- [Your objective]: Take the data below and extract the lines from the one with "Task: Select the Blog navigation menu item" to the one with "The height and width of the screenshot is (864, 1152).", inclusive, exactly as written.
═══ Task material ═══
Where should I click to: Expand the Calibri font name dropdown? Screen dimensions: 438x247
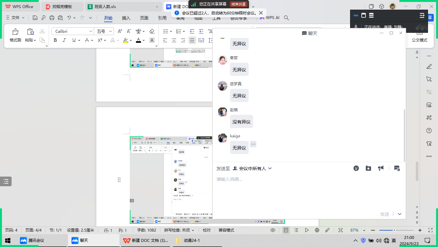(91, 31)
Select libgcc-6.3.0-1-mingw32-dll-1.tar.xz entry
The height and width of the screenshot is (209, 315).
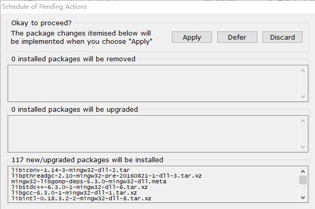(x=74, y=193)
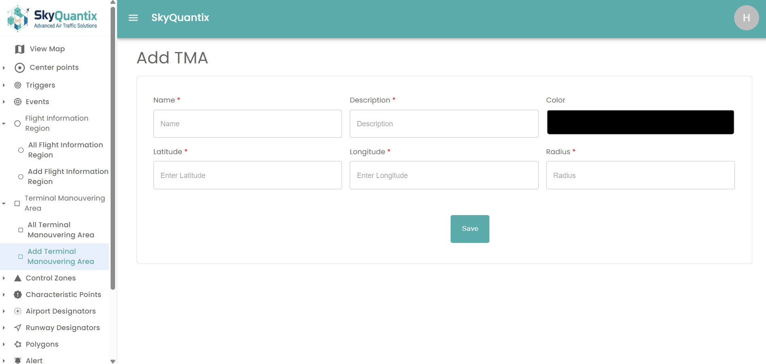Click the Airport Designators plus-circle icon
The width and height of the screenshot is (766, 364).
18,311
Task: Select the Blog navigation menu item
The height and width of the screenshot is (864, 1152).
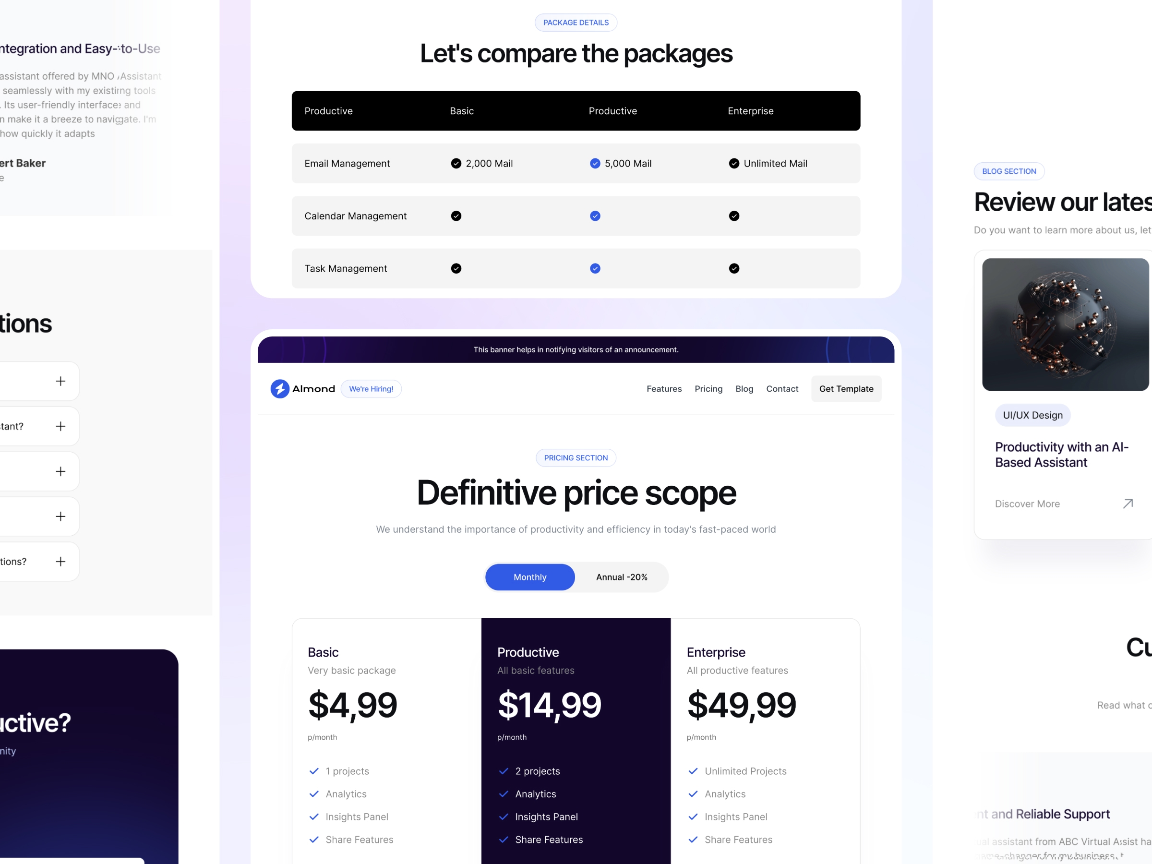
═══
═══ Task material ═══
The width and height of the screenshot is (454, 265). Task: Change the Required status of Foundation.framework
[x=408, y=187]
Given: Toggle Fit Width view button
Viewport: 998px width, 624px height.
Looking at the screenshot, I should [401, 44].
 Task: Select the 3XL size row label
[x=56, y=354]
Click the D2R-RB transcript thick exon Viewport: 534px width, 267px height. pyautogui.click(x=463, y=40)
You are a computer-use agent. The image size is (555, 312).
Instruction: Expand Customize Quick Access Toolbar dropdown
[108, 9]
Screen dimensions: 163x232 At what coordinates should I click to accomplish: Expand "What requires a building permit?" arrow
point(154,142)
═══
- [Result of the task]:
Task: Select the Blog navigation menu item
The height and width of the screenshot is (864, 1152).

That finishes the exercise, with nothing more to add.